_What to produce_
In the GPUSPH text, repeat the part that opens with the words containing "Reference: E. Rustico, J." and closes with "June 3-5 2014.", switching "Workshop" to "Conference".

_Passage shown_
=====

E. Rustico, J. Jankowski, A. Hérault, G. Bilotta and C. Del Negro
Abstract: We present a restructured version of GPUSPH, a CUDA-based implementation of SPH. The new version is extended to allow execution on multiple GPUs on one or more host nodes, making it possible to concurrently exploit hundreds of devices across a network, allowing the simulation on larger domains and at higher resolutions. Partitioning of the computational domain is not limited anymore to parallel planes and can follow arbitrary, user-defined shapes at the resolution of individual cells, where the cell is defined by the auxiliary grid used for fast neighbor search. This allows optimal partitioning even in the case of complex domains, such as rivers with U-turns. The version we present also includes many additional features that have been developed on GPUSPH. Particularly important are: the uniform precision work by Hérault et al. which is essential for numerical robustness in the case of very large ratios between the domain size and particle resolution; a compact neighbor list, which allows larger subdomains to be loaded on each device; the semi-analytical boundary conditions by Ferrand et al., and support for floating objects. All of these features are seamlessly supported in single-GPU, multi-GPU and multi-node modes.
Reference: E. Rustico, J. Jankowski, A. Hérault, G. Bilotta and C. Del Negro (2014) Multi-GPU, Multi-Node SPH Implementation with Arbitrary Domain Decomposition. Proceedings of the 9th International SPHeric Workshop, Paris, France, June 3-5 2014.

=====

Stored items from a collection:
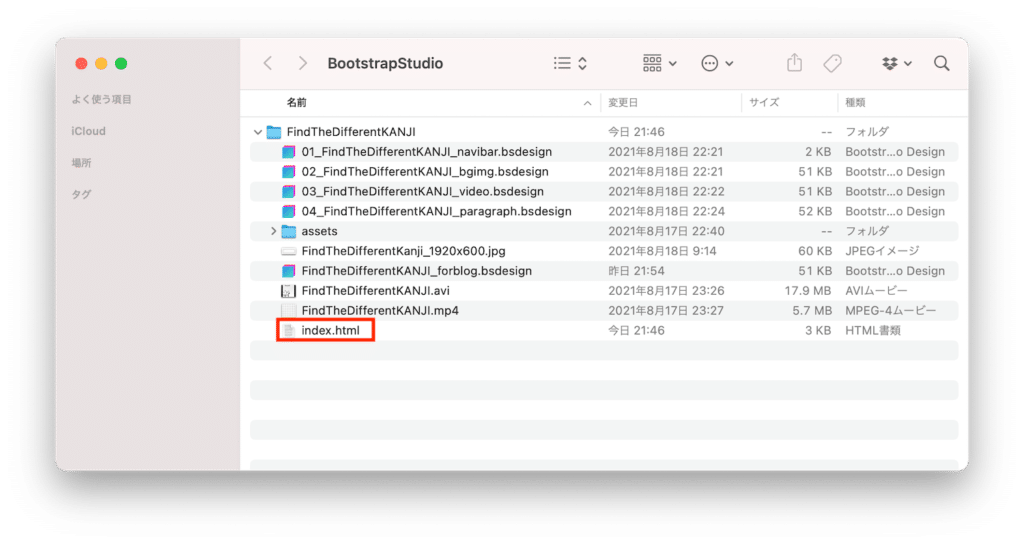Screen dimensions: 1024x544
Task: Open the item grouping dropdown
Action: [x=659, y=63]
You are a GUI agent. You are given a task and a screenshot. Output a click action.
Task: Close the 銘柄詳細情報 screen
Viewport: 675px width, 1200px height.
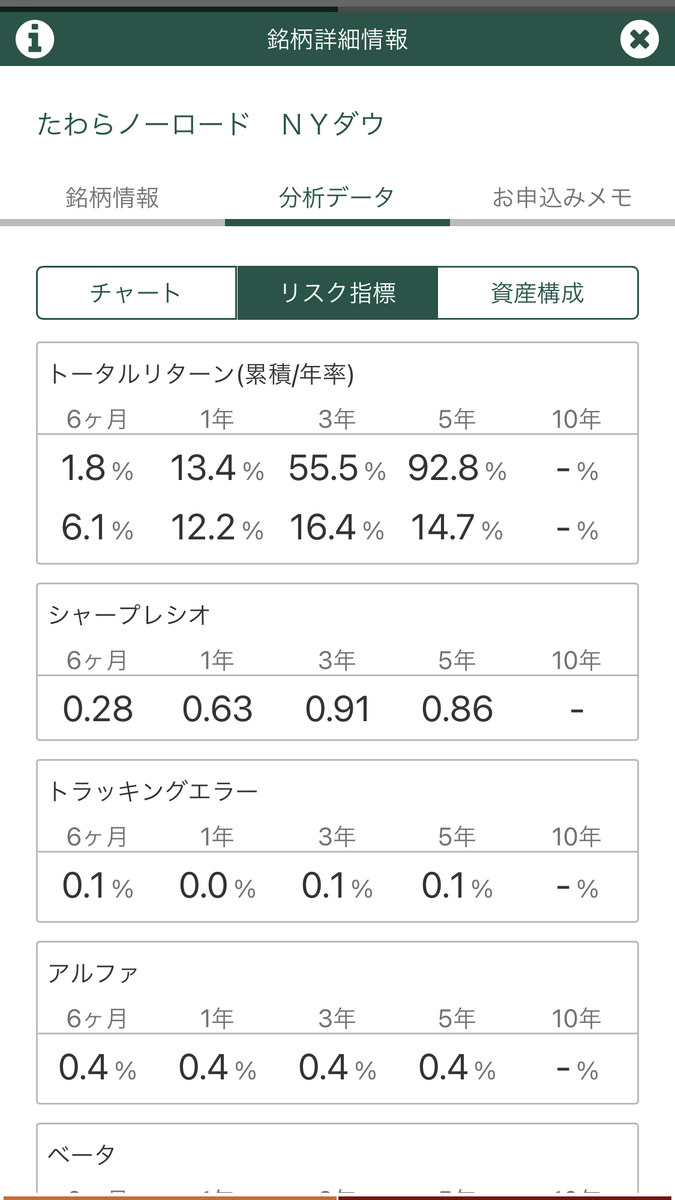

=====

_Response_
Reference: E. Rustico, J. Jankowski, A. Hérault, G. Bilotta and C. Del Negro (2014) Multi-GPU, Multi-Node SPH Implementation with Arbitrary Domain Decomposition. Proceedings of the 9th International SPHeric Conference, Paris, France, June 3-5 2014.